* _TASK ITEM_: Nothing but a number belongs in the answer: the count of lines below that contain the word "cart".
------------------------
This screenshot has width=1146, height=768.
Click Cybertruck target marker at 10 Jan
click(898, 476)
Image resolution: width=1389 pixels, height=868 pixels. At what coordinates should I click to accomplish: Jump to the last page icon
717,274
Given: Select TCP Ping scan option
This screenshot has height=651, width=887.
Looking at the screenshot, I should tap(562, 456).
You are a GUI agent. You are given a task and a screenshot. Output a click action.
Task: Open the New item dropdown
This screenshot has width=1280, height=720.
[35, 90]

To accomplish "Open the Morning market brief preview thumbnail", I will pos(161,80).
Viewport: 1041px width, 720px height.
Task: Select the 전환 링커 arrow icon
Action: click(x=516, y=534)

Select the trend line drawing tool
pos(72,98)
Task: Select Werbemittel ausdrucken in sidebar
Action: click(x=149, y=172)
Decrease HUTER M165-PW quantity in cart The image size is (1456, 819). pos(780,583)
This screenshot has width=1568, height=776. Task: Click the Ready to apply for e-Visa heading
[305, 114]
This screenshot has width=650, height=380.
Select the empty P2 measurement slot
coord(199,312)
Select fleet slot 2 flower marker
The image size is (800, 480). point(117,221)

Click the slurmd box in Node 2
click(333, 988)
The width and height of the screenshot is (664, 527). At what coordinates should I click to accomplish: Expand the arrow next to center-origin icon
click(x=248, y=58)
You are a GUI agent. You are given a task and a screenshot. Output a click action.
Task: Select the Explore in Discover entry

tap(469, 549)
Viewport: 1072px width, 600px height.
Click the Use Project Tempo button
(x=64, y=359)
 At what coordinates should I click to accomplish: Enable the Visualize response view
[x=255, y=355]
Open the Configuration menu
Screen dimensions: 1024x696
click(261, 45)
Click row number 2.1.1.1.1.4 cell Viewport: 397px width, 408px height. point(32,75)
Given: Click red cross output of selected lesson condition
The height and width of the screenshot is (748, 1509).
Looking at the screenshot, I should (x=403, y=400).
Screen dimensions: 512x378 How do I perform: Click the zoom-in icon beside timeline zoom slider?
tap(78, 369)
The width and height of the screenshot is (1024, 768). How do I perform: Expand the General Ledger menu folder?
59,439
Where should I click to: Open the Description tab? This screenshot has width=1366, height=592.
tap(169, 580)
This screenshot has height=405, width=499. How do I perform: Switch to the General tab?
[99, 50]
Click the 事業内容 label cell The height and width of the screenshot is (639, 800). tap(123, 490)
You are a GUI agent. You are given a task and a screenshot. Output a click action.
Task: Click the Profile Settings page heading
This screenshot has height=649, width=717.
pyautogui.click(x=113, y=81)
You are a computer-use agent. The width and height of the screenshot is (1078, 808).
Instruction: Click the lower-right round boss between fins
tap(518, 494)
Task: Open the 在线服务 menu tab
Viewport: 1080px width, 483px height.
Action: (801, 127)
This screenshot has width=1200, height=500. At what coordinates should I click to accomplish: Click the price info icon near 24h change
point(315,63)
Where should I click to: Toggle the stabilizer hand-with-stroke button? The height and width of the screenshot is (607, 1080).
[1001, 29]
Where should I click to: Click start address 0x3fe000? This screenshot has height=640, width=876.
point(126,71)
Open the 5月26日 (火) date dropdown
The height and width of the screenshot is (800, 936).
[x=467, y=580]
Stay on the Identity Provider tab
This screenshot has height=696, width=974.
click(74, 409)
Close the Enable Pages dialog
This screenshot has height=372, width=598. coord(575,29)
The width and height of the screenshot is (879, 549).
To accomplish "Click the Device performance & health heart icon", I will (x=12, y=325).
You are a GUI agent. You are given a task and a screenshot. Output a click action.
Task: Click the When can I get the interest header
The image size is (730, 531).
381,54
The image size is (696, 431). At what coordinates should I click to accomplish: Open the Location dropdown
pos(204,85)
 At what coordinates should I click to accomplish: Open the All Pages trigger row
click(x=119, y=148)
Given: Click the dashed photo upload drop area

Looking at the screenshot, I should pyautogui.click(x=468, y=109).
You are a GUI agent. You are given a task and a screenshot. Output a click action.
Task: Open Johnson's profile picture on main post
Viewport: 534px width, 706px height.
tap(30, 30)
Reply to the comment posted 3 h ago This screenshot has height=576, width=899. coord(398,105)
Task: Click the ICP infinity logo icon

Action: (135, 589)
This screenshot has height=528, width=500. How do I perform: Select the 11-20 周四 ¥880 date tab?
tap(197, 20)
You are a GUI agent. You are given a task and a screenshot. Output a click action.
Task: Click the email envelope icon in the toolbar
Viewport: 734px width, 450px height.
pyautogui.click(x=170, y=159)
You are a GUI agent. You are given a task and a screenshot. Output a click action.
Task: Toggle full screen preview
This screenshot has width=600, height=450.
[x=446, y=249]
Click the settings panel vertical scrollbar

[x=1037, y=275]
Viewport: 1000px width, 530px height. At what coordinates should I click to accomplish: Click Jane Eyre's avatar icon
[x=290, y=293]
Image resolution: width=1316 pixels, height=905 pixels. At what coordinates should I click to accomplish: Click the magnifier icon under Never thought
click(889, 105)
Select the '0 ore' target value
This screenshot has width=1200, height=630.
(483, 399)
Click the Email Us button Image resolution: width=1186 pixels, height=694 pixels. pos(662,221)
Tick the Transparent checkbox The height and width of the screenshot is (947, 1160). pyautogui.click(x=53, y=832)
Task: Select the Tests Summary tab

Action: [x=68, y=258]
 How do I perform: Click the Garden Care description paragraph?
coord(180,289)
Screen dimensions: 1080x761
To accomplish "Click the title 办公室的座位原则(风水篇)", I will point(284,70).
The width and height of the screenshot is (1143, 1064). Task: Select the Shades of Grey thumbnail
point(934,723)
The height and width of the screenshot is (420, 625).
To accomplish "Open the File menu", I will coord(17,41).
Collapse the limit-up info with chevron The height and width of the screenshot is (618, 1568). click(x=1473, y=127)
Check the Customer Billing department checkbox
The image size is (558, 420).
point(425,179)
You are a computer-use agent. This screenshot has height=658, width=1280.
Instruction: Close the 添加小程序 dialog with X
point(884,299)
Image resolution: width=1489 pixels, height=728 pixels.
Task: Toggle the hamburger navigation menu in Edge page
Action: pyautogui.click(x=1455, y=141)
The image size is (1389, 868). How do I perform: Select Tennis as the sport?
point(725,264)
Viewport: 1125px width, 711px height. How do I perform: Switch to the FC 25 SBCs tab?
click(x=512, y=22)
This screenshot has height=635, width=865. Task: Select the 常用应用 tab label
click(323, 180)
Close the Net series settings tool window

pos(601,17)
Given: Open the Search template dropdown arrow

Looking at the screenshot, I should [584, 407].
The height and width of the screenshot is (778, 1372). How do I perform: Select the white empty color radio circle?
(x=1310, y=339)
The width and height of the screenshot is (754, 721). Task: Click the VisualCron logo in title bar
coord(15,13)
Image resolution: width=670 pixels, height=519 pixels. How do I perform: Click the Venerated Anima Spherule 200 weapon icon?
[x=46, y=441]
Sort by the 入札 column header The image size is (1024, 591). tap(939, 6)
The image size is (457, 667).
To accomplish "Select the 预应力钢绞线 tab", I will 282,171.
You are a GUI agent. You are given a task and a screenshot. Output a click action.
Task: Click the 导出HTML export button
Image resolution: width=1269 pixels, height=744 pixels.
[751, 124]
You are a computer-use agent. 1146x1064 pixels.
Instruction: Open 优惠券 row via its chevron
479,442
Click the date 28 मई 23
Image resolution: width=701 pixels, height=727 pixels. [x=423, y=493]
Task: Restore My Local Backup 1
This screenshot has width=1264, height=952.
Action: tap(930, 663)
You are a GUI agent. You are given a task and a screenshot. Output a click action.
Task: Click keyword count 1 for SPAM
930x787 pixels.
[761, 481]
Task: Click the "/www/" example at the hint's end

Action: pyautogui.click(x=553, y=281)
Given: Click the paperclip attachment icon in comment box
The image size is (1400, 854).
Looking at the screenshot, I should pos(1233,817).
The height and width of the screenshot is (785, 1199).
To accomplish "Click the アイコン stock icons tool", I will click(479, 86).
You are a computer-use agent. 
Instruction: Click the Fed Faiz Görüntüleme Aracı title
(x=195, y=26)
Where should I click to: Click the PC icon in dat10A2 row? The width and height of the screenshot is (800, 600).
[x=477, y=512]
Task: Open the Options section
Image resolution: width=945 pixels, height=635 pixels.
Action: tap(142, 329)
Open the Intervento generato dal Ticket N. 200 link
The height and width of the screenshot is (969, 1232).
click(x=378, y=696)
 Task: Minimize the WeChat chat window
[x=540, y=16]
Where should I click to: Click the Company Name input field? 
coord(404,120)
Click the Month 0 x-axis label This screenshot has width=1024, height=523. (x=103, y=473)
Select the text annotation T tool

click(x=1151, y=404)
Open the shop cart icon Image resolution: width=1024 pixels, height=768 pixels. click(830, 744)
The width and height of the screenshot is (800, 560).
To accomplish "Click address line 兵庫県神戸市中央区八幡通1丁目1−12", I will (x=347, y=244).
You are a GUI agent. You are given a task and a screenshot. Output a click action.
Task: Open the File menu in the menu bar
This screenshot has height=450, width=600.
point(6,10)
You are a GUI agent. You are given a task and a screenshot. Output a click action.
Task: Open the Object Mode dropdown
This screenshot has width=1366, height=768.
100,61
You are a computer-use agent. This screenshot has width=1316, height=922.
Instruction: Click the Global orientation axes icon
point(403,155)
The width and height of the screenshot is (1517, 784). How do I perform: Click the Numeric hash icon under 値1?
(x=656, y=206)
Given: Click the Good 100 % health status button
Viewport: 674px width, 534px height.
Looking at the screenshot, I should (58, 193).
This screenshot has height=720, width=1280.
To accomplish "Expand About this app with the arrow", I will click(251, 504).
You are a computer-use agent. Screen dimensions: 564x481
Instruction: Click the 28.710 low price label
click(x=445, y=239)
------------------------
* _ANSWER TO THE EXERCISE_: 2